Telle se montra Catherine en ces jours, une mère qui vivra pour les siens et pour le pays. Elle est alors dans la plénitude de son développement physique et intellectuel, une majestueuse Junon, comme disent ses poètes. Elle a l’embonpoint de ses quarante-cinq ans ; sa figure cireuse s’empâte, car elle mange trop, et n’a plus le loisir de la chasse et de l’équitation. Des fils blancs apparaissent dans sa chevelure, sous sa guimpe de veuve ; ses yeux noirs et globuleux demeurent ardents ; elle a un double menton. La reine-mère demeure la femme en noir, irréprochable et sans tache, d’une parfaite tenue qu’elle impose autour d’elle. Elle se retrouve elle-même devant son encrier et ses papiers, écrivassière, femme encore en cela. Son écriture n’est qu’à elle, claire cependant, mais parfois assez déprimée. Quel équilibre dans le raisonnement ; quelle indépendance dans ses graphies, où l’on retrouve comme sa manière de prononcer !

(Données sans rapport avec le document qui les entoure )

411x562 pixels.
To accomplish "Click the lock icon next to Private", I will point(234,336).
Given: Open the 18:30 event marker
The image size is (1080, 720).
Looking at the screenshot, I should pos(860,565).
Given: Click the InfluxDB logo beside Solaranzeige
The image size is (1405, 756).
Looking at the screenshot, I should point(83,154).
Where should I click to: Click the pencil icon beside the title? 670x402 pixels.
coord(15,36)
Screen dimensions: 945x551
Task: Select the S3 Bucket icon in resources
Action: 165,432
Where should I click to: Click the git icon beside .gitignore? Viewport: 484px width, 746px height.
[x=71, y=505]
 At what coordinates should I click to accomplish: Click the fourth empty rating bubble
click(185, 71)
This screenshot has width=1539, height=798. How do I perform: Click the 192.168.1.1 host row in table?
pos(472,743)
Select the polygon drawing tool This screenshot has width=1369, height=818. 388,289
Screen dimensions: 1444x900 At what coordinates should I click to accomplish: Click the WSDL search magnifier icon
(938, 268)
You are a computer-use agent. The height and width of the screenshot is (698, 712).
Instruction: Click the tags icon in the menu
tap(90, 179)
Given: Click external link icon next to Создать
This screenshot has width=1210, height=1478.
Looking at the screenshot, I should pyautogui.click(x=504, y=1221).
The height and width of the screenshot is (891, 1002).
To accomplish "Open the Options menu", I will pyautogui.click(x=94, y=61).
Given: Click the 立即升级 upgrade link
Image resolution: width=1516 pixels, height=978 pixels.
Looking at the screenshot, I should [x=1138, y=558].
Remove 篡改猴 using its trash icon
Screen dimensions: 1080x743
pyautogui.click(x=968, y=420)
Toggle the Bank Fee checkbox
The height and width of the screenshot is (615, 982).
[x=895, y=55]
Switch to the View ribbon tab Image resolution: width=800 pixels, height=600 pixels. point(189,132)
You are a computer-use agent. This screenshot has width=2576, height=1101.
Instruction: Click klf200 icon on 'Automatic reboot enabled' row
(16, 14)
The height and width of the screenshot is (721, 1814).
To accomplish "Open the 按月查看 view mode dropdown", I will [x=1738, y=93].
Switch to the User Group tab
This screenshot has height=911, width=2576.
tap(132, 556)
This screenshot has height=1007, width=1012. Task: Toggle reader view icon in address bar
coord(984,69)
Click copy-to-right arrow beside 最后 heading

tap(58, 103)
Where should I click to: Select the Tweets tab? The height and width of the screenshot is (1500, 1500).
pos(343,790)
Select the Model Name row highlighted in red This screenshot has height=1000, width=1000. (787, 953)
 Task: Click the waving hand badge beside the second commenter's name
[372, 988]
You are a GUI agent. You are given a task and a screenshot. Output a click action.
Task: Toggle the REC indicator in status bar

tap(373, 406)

Pacificatrice avant tout, active, d’un optimisme déconcertant, Catherine de Médicis travaillera par-dessus la tête de ses ambassadeurs, écrivant à son gendre Philippe II avec la même liberté qu’à la reine sa femme. Elle se refuse à croire aux passions des hommes ; elle s’amuse de leurs mensonges, rit de leurs propos diffamatoires, voyant tout sous l’angle de la politique qui accommode, ne voulant pas savoir ce qu’est un problème religieux. La reine-mère a choisi cette position moyenne, et par là mécontentera tout le monde ; car les Espagnols, aussi bien que les huguenots, la tiendront pour très fausse. Arbitrant, maquignonnant dans un noble but, croyant pouvoir résoudre elle-même, dans un concile national, les oppositions doctrinales d’un jésuite comme Laisnez, ou d’un noble réformé, comme Thédore de Bèze, elle proposera à ce dernier un évêché ! Quelle santé robuste, et quel optimisme ! Mais aussi que de faiblesses, reconnues par les hommes vigoureux qui l’entourent, les féodaux qui ont une autre idée sur les forces en présence, et la manière d’en tirer un profit partisan.